- TEXT EXCERPT -
☆ ☆ ☆ ☆

20 000 Leagues Under the Sea, The Calgary Stampede, What Happened to Jones (1916, 1925, 1926)
Directed by: Herbert Blaché, Stuart Paton, William A. Seiter
Written by: Donald W. Lee, Melville W. Brown, Raymond L. Schrock, Stuart Paton
Starring: Allen Holubar, Hoot Gibson, Jane Gail, Marian Nixon, Reginald Denny, Virginia Brown Faire
EARLY UNIVERSAL VOL. 2 [1916, 1926, 1926]:On Blu-ray NOW: from EUREKA ENTERTAINMENT
Eureka bring us three more films from the early days of cinema.
20,000 LEAGUES UNDER THE SEA 
RUNNING TIME: 85 mins
French scientist Professor Arronax, his daughter, his assistant and harpooner Ned Land join the US Navy on the search for a sea monster that’s been seen in the area. Their ship is rammed by said monster, which is actually a submarine captained by Captain Nemo, who’s searching for a man who once did him great evil. Nemo reluctantly rescues the four after they are thrown overboard. Meanwhile four Union soldiers escape a Confederate prison camp in a balloon are marooned on an island where lives a woman who’s been living there for many years. And former British colonial officer in India Denver is haunted by an incident six years before where he tried to rape a woman who killed herself rather than submit to him….

☆ ☆ ☆ ☆

- THE INPUT -
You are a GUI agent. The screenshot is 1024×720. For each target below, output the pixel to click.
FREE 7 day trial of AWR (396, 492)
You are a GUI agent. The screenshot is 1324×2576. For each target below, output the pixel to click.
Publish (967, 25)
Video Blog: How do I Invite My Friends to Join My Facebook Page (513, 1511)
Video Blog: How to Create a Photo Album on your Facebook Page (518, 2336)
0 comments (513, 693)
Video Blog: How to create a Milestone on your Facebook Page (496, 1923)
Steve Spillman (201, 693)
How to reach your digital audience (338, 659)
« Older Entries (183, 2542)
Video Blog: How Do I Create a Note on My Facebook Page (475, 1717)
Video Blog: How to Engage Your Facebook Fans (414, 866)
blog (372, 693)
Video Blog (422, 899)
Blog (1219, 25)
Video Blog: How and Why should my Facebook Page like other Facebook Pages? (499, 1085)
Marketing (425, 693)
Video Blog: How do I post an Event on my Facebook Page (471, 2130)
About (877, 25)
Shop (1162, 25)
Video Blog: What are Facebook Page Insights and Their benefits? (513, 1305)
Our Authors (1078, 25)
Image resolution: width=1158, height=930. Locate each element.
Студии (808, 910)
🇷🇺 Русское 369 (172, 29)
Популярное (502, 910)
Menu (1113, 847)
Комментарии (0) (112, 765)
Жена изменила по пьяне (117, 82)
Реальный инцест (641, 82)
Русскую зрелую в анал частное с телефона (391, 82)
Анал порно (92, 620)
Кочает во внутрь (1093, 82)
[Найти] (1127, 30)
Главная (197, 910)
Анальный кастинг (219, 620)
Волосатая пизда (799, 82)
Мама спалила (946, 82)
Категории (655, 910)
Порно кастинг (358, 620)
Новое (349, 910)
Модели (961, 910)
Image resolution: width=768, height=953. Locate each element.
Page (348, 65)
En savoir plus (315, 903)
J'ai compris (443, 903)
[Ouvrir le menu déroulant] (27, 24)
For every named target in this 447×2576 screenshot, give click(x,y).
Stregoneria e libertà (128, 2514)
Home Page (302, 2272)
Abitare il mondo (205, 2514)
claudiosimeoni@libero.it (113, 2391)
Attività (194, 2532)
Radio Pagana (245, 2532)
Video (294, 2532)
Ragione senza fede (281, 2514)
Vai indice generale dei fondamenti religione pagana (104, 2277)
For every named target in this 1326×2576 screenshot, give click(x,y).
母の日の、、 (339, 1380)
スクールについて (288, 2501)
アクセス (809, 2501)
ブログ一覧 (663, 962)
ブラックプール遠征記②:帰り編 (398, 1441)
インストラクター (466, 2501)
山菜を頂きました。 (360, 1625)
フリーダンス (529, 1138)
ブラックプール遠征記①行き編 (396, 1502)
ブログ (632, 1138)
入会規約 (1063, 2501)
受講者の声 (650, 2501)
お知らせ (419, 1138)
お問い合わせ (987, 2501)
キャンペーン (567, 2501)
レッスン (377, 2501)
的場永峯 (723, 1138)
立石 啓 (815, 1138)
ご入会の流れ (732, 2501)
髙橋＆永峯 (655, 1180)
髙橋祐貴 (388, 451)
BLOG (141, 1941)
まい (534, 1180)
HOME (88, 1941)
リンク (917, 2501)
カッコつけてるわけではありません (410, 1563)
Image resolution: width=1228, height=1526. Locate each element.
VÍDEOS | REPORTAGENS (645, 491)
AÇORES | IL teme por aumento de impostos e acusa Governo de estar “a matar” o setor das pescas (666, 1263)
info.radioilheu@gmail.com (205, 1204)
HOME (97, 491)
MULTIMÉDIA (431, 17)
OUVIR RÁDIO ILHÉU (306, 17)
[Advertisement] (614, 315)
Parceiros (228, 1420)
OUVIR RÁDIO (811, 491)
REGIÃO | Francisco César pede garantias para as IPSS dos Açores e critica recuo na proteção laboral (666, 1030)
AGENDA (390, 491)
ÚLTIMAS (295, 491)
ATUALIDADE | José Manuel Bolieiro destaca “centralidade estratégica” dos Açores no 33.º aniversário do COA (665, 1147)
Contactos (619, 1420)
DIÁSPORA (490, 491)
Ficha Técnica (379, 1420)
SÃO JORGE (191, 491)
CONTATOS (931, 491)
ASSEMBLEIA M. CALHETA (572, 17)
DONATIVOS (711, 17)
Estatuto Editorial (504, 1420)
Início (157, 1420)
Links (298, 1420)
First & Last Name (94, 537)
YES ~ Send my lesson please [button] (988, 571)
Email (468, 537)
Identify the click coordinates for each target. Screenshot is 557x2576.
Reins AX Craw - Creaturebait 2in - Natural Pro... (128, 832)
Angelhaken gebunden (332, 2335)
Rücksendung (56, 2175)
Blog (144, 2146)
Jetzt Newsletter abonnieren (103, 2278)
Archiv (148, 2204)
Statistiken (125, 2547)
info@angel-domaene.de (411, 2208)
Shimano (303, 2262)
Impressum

☆ ☆ ☆ ☆

- WHAT YOU NEED TO DO -
**A.** Set down again the lines of the listing from the line with "You are a GUI agent. The screenshot is 1324×2576." up to and including the line with "受講者の声 (650, 2501)", with no change to any of them.
**B.** Take the Blu-ray review of the early Universal films further, picking up right after its last sentence.

- SOLVED TASKS -
**A.**
You are a GUI agent. The screenshot is 1324×2576. For each target below, output the pixel to click.
Publish (967, 25)
Video Blog: How do I Invite My Friends to Join My Facebook Page (513, 1511)
Video Blog: How to Create a Photo Album on your Facebook Page (518, 2336)
0 comments (513, 693)
Video Blog: How to create a Milestone on your Facebook Page (496, 1923)
Steve Spillman (201, 693)
How to reach your digital audience (338, 659)
« Older Entries (183, 2542)
Video Blog: How Do I Create a Note on My Facebook Page (475, 1717)
Video Blog: How to Engage Your Facebook Fans (414, 866)
blog (372, 693)
Video Blog (422, 899)
Blog (1219, 25)
Video Blog: How and Why should my Facebook Page like other Facebook Pages? (499, 1085)
Marketing (425, 693)
Video Blog: How do I post an Event on my Facebook Page (471, 2130)
About (877, 25)
Shop (1162, 25)
Video Blog: What are Facebook Page Insights and Their benefits? (513, 1305)
Our Authors (1078, 25)
Image resolution: width=1158, height=930. Locate each element.
Студии (808, 910)
🇷🇺 Русское 369 (172, 29)
Популярное (502, 910)
Menu (1113, 847)
Комментарии (0) (112, 765)
Жена изменила по пьяне (117, 82)
Реальный инцест (641, 82)
Русскую зрелую в анал частное с телефона (391, 82)
Анал порно (92, 620)
Кочает во внутрь (1093, 82)
[Найти] (1127, 30)
Главная (197, 910)
Анальный кастинг (219, 620)
Волосатая пизда (799, 82)
Мама спалила (946, 82)
Категории (655, 910)
Порно кастинг (358, 620)
Новое (349, 910)
Модели (961, 910)
Image resolution: width=768, height=953. Locate each element.
Page (348, 65)
En savoir plus (315, 903)
J'ai compris (443, 903)
[Ouvrir le menu déroulant] (27, 24)
For every named target in this 447×2576 screenshot, give click(x,y).
Stregoneria e libertà (128, 2514)
Home Page (302, 2272)
Abitare il mondo (205, 2514)
claudiosimeoni@libero.it (113, 2391)
Attività (194, 2532)
Radio Pagana (245, 2532)
Video (294, 2532)
Ragione senza fede (281, 2514)
Vai indice generale dei fondamenti religione pagana (104, 2277)
For every named target in this 1326×2576 screenshot, give click(x,y).
母の日の、、 (339, 1380)
スクールについて (288, 2501)
アクセス (809, 2501)
ブログ一覧 (663, 962)
ブラックプール遠征記②:帰り編 (398, 1441)
インストラクター (466, 2501)
山菜を頂きました。 (360, 1625)
フリーダンス (529, 1138)
ブラックプール遠征記①行き編 (396, 1502)
ブログ (632, 1138)
入会規約 (1063, 2501)
受講者の声 (650, 2501)

**B.**
This was by far the film in this set that I was most looking forward to seeing. The first feature length Jules Verne adaptation, made at a time when the majority of films were shorter, and the first film to feature underwater photography, is certainly of historic value, but does it also fare well as entertainment? I’d say that it does, as long as one realises the conventions of the time and doesn’t expect a faithful adaptation – but then the novel has always proved to be a problem to stick close to for two reasons; it consists of far more travelogue than plot, and has a vague anti-Colonial theme which was made more explicit in the sequel The Mysterious Island where Nemo had his beef with the British. So what does screenwriter Stuart Paton, who also directed, do? He combines it with The Mysterious Island and replaces the politics with lots of typical silent film melodrama which, even if I don’t tell you and if you’ve seen a fair few silent movies, you’ll know will most likely feature an attempted rape which is stopped in the nick of time – in fact this one has two. The result is an extremely fast paced series of incidents which only slows down for the section when Nemo’s prisoners are invited to gaze out at the wonders of the deep with him – and it’s worth remembering that, even if dull now, this scene would have thrilled audience of the time. The same can be said even more for the following sequence when some of the characters venture out underwater and encounter sharks with no fakery – though lovers of unconvincing monsters will chuckle at a decidedly static octopus that’s only on screen for a moment, so don’t expect a thrilling battle with it like we saw in the 1954 Disney version, which is to date the only other cinema version though there have been a few for TV.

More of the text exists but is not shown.